The San Francisco Public Library system's digital branch and the Office of Economic and Workforce Development both ran into the same pattern. By the time the Department of Technology commissioned an internal content audit in late 2024, preliminary findings pointed to image redundancy rates high enough to justify dedicated engineering resources. The audit drew on automated scanning tools that flagged files with identical hash values stored under different filenames across departmental subdirectories on the city's Amazon Web Services and Microsoft Azure partitions.

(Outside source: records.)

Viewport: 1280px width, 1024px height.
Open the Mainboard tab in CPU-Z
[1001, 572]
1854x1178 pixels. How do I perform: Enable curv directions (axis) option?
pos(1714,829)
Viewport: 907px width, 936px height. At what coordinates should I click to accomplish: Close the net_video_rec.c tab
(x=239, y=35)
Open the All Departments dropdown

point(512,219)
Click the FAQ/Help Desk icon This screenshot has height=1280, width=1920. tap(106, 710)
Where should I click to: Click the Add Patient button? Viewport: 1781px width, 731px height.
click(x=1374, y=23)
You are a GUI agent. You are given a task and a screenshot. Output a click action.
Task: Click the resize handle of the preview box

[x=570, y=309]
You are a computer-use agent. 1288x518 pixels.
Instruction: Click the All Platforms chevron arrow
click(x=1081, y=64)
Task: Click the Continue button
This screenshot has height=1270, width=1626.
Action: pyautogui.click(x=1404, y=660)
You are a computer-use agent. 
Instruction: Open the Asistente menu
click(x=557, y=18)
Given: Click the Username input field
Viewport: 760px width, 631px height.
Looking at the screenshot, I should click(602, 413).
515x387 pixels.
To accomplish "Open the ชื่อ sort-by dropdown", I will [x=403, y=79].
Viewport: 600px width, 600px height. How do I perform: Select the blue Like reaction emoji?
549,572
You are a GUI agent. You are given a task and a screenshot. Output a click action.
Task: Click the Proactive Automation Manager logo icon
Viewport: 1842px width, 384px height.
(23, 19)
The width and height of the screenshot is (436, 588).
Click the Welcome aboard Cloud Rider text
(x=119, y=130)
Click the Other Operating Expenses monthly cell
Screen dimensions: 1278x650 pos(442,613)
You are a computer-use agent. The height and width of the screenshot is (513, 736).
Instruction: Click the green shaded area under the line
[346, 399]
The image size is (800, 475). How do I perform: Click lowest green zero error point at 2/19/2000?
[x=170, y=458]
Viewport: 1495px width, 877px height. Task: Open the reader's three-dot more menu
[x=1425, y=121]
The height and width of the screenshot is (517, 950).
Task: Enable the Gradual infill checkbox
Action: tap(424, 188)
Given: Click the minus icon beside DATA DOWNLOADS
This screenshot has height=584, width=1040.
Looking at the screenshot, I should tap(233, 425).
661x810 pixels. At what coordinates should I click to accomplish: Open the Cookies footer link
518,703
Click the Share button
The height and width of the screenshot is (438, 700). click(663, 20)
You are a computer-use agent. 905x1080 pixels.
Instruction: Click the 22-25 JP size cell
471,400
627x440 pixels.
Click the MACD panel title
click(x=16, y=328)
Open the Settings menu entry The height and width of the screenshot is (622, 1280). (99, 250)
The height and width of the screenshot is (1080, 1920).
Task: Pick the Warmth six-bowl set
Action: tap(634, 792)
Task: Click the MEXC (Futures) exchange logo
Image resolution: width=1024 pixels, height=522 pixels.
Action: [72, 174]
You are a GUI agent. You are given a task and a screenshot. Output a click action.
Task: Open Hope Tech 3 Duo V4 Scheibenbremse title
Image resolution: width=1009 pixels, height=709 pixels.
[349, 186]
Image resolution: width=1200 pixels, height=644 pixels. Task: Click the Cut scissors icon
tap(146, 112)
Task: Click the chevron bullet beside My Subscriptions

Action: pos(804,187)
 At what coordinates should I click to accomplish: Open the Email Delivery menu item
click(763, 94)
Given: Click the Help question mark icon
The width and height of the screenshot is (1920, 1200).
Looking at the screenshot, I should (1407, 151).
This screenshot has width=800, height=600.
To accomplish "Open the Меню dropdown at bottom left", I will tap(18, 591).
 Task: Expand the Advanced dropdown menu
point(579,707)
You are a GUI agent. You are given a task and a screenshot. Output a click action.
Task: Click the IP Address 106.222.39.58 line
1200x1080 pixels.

This is not unique to San Francisco. New York City's NYC.gov underwent a similar consolidation between 2019 and 2022 after its own audit found tens of thousands of orphaned and duplicated media files. But San Francisco's problem was compounded by the tech sector's influence on city hiring. Between 2020 and 2023, the city brought in a wave of short-term contract developers — many cycling through as the broader Bay Area tech economy yo-yoed through pandemic hiring freezes and subsequent layoffs — who built one-off solutions without coordinating with the central IT architecture team based at 1 South Van Ness Avenue.

The Cleanup and What Comes Next

The Department of Technology is now piloting a centralized Digital Asset Management system, with a phased rollout that began in March 2026 for three pilot departments. The goal is a single searchable media library where any city staffer can retrieve an approved image rather than upload a fresh copy. Deduplication scripts running on existing cloud infrastructure are also being used to collapse redundant files retroactively, a process that the city estimates will trim cloud storage consumption meaningfully before the end of the current fiscal year on June 30, 2027.

For residents and businesses that interact with city services through SF.gov — filing for a permit at the Planning Department's online portal, checking Muni schedules, or navigating the Human Services Agency's benefits pages — the practical effect should be faster load times and fewer broken image links, which have been a recurring complaint logged through the city's 311 service request system. In fiscal year 2024-25, the 311 system received more than 800 web-related service requests, a subset of which cited non-loading or incorrectly displayed images on official city pages.

City technology staff say the longer-term fix requires governance as much as engineering: a formal media upload policy, mandatory training for departmental content editors, and quarterly audits built into standard operating procedure. Without those, engineers warn, a new tranche of duplicate files will accumulate within two years of any technical cleanup — leaving the city back where it started, paying cloud storage bills for images nobody needed to upload twice.